I have just upgraded our company's domain controller from NT 4.0 to Windows 2008 Server. I used the in-place upgrade path, going first from NT 4.0 to Windows 2003 Server and then 2003 Server to 2008 Server. The orginal NT 4.0 domain was name Company. The new domain is Company.local. I have confirmed user and computer information was properly migrated, and the new domain has been in operation for a week with very few issues.
The problem I am having right now is with setting up a GPO user login script for a set of users. I believe I have set up the GPO correctly, but the script does not get executed on the client after login.

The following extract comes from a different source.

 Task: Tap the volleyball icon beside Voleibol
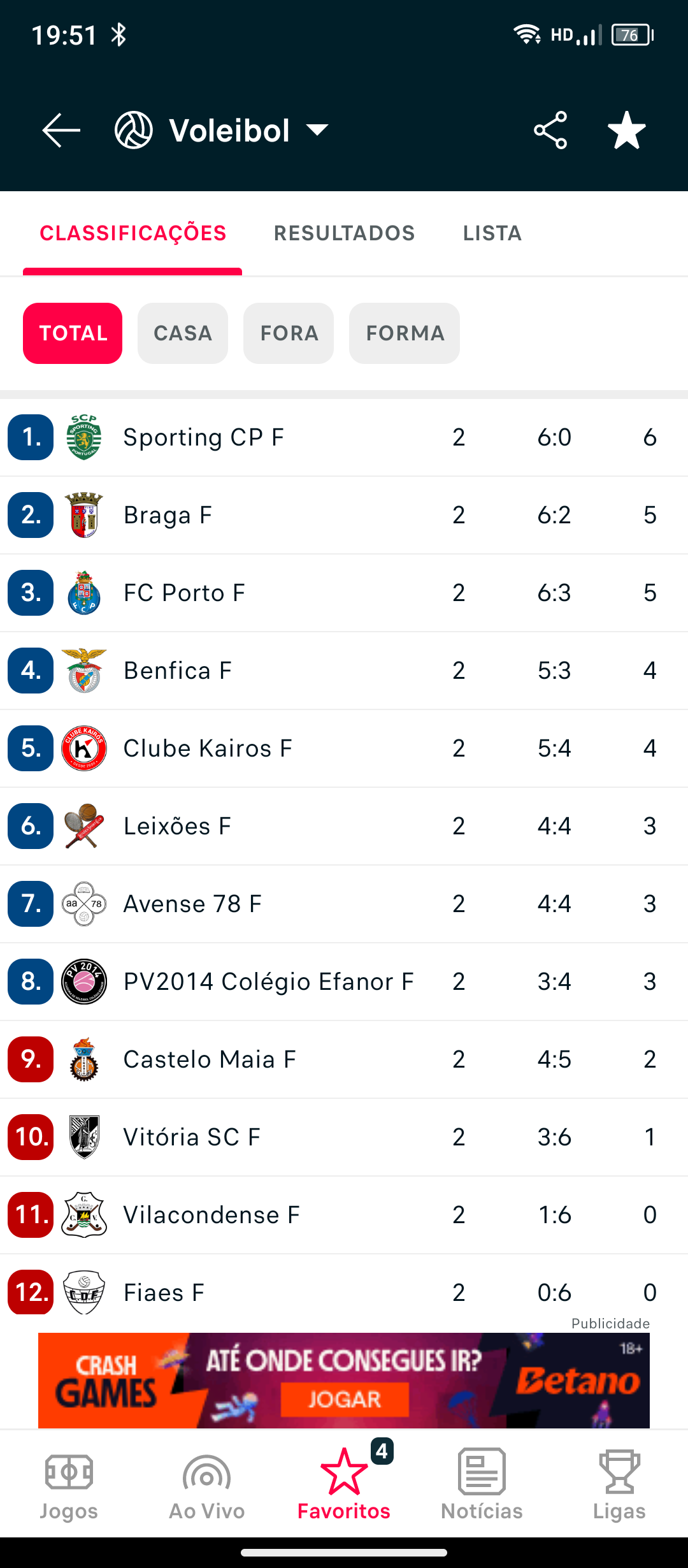pyautogui.click(x=134, y=130)
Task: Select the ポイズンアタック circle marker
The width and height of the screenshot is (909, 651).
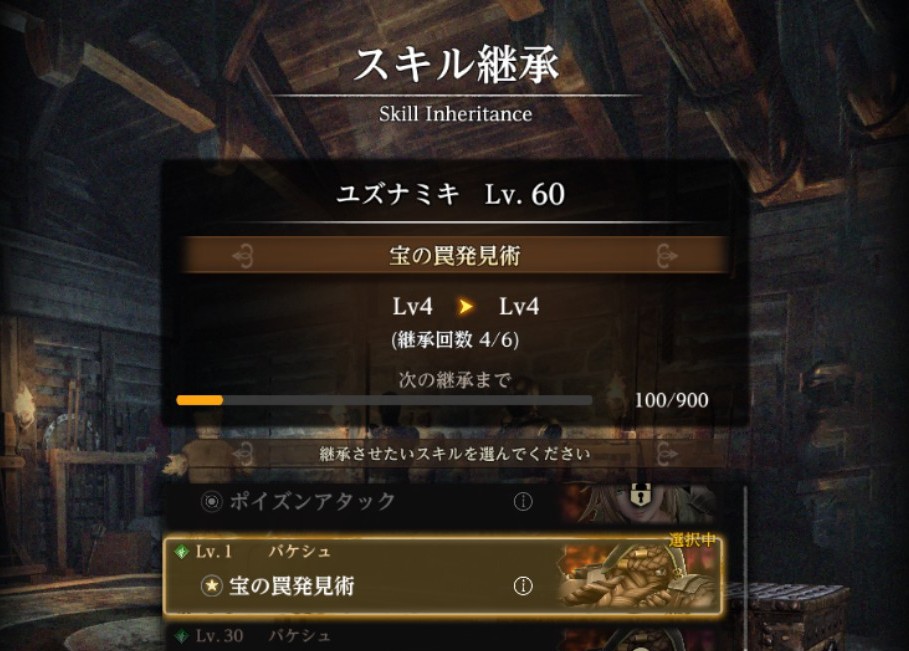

Upon investigation, I noticed I could execute the script (batch file) from the client manually after login if I navigated directly to the domain controller: \\*ServerName*\SysVol\*Company*.local\Policies\{GUID}\User\Scripts\Logon
However, if my understanding is correct, this path is not used by the client when executing the login sript, but instead the domain (forest?) name is used as the source (domain and forest name are the same in this case): \\*Company*.local\SysVol\*Company*.local\Policies\{GUID}\User\Scripts\Logon
When manually executing this batch file from the client I get a "Open File - Security Warning" dialog claiming the client cannot verify the publisher. The two paths above are essentially the same place, just accessed with different paths.
Any idea why the clients do not trust content from their own domain controller when accessed via \\*Company*.local and not \\*ServerName*? Are there any other places I should be looking for the probable cause?